(Information shown)
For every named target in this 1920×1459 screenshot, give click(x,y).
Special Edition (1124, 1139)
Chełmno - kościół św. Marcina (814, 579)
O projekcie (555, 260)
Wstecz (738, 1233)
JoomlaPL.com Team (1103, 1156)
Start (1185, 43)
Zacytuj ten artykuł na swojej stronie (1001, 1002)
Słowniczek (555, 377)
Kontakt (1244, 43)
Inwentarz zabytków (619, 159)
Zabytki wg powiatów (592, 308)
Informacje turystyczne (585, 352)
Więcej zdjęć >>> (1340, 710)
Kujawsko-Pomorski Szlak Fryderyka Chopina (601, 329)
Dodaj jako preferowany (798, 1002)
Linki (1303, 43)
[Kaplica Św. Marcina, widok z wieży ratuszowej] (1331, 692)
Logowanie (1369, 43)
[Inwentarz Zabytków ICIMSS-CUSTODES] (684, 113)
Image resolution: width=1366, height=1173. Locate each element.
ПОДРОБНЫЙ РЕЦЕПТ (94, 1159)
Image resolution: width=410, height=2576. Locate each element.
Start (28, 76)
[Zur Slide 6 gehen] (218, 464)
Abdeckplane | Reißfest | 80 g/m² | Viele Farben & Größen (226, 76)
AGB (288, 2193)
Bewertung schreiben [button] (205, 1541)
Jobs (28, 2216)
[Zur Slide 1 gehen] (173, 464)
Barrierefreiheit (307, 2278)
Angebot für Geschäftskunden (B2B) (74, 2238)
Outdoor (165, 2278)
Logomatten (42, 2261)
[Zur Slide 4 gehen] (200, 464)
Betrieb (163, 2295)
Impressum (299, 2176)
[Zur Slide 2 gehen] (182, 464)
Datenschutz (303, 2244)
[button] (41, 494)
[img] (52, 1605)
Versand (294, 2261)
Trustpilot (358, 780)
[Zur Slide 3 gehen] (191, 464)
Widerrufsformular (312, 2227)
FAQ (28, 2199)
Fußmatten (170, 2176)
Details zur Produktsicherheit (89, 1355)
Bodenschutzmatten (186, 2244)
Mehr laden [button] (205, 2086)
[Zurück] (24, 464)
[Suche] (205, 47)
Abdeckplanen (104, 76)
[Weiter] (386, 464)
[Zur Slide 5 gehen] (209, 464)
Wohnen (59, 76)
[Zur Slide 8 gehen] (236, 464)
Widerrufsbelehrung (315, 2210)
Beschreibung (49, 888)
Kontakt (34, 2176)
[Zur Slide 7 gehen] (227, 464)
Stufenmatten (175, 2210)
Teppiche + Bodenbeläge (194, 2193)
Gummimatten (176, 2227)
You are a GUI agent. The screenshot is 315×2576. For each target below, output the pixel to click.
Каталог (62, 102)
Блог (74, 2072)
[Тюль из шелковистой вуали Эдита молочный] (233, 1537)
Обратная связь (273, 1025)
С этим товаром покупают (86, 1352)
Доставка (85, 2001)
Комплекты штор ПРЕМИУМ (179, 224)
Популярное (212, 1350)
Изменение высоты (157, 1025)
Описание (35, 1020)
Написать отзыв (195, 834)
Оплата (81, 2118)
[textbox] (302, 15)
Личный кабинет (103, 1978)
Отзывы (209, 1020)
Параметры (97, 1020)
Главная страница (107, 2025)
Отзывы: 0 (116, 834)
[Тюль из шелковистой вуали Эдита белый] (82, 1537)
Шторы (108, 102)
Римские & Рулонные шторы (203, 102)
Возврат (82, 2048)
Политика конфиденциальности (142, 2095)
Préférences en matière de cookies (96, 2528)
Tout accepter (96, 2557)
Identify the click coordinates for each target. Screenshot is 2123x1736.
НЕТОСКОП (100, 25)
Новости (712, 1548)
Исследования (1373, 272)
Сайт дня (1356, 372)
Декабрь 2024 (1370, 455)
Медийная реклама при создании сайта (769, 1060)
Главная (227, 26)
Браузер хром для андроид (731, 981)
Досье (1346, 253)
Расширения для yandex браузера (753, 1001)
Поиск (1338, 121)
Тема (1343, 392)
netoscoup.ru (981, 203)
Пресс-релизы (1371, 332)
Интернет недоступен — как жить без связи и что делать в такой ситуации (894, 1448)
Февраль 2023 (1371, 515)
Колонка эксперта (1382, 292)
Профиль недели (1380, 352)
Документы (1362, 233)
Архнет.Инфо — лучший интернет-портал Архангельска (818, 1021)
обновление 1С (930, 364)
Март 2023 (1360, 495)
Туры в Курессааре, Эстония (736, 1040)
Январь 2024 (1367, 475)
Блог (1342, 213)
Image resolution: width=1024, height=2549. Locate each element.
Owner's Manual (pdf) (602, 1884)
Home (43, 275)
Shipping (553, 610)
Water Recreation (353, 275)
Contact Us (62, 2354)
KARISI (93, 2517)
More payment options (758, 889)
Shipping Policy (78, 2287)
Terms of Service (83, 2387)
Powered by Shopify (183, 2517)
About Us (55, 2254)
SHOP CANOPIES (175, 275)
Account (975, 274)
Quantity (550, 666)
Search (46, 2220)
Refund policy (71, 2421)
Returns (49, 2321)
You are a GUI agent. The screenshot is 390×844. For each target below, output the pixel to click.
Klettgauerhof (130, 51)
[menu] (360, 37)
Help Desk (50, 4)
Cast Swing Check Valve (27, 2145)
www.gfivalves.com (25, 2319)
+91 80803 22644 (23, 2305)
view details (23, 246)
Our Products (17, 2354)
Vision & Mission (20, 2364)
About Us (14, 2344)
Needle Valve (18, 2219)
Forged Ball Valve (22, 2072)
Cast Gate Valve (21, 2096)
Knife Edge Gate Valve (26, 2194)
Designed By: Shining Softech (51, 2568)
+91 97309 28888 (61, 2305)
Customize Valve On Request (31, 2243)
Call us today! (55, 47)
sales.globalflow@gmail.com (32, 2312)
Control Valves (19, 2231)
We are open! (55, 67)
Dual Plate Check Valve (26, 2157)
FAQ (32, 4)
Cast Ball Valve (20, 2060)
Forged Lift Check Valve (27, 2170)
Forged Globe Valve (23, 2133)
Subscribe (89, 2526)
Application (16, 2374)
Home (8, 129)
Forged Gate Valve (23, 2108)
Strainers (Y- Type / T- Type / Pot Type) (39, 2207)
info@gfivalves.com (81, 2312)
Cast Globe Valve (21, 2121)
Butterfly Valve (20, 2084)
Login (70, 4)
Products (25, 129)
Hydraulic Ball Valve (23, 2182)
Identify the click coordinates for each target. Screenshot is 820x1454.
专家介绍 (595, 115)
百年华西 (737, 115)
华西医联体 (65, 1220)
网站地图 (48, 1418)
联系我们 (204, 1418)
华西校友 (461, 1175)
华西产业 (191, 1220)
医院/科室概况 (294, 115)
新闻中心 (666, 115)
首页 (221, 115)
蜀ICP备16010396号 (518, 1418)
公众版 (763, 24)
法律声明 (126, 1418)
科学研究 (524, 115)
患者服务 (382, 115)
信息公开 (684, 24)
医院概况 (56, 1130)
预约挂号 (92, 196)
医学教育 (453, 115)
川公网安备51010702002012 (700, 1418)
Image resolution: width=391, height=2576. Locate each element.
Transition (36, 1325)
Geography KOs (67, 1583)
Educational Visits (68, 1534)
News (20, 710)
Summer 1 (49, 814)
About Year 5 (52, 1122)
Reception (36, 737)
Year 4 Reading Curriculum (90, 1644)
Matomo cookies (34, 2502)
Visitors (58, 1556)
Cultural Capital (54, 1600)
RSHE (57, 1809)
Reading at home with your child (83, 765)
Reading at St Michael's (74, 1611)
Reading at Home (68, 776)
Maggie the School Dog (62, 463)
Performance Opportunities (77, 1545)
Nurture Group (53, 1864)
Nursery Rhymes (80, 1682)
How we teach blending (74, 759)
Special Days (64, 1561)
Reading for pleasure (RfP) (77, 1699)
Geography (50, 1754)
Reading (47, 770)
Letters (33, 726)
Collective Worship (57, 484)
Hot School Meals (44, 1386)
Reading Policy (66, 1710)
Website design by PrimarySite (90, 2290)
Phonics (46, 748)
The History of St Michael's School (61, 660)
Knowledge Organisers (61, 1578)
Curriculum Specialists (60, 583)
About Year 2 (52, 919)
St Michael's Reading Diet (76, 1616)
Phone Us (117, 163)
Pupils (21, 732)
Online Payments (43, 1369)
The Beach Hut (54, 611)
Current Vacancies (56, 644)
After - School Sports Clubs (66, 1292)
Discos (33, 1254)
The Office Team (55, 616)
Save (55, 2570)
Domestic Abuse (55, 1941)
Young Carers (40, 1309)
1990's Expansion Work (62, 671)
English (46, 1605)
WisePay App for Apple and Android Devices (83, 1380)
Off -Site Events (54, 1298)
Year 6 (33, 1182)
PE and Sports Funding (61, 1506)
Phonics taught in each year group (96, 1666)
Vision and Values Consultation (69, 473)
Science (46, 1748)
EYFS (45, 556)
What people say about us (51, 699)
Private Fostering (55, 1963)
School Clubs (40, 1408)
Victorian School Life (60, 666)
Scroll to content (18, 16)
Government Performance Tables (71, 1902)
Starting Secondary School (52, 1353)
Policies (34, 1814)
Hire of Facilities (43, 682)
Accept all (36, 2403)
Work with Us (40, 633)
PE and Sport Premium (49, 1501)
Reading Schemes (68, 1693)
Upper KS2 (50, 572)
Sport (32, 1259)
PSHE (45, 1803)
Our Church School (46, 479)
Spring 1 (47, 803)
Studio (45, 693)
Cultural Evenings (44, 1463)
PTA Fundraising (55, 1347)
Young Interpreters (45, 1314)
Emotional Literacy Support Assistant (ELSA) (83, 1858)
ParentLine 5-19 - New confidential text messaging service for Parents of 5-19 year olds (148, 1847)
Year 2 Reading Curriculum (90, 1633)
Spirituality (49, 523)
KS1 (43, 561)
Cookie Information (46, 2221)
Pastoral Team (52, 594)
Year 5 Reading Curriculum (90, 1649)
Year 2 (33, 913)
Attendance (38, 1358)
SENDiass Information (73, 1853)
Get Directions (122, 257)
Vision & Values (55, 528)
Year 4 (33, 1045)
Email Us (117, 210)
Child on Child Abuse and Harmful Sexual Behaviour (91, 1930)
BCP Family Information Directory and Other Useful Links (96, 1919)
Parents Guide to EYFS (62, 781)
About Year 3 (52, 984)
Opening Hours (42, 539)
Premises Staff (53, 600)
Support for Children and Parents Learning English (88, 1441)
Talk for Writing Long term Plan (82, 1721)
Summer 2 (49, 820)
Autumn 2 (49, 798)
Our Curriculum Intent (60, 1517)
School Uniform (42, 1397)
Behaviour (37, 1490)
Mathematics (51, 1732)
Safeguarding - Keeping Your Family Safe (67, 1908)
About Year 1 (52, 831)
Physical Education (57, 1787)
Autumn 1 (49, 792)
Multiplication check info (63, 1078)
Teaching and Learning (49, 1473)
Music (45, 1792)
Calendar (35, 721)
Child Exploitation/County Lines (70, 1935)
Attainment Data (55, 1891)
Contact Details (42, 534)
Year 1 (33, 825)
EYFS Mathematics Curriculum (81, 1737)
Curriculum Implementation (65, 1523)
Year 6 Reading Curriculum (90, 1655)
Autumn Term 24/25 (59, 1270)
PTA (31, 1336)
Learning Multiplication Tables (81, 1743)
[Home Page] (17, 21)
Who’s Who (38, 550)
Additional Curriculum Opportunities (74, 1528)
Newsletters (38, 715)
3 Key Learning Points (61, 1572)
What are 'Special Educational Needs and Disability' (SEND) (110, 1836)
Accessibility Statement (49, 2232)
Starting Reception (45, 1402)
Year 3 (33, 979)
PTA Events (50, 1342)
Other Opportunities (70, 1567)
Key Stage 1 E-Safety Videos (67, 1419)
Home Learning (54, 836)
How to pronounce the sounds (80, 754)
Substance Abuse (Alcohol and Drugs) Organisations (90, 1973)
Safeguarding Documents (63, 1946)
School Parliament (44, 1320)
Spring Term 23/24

(Work to be completed) Copy out the lines above exactly, beginning at the one that contains "Geography KOs (67, 1583)" and ending at the one that contains "Website design by PrimarySite (90, 2290)".

(Finished exercise)
Geography KOs (67, 1583)
Educational Visits (68, 1534)
News (20, 710)
Summer 1 (49, 814)
About Year 5 (52, 1122)
Reception (36, 737)
Year 4 Reading Curriculum (90, 1644)
Matomo cookies (34, 2502)
Visitors (58, 1556)
Cultural Capital (54, 1600)
RSHE (57, 1809)
Reading at home with your child (83, 765)
Reading at St Michael's (74, 1611)
Reading at Home (68, 776)
Maggie the School Dog (62, 463)
Performance Opportunities (77, 1545)
Nurture Group (53, 1864)
Nursery Rhymes (80, 1682)
How we teach blending (74, 759)
Special Days (64, 1561)
Reading for pleasure (RfP) (77, 1699)
Geography (50, 1754)
Reading (47, 770)
Letters (33, 726)
Collective Worship (57, 484)
Hot School Meals (44, 1386)
Reading Policy (66, 1710)
Website design by PrimarySite (90, 2290)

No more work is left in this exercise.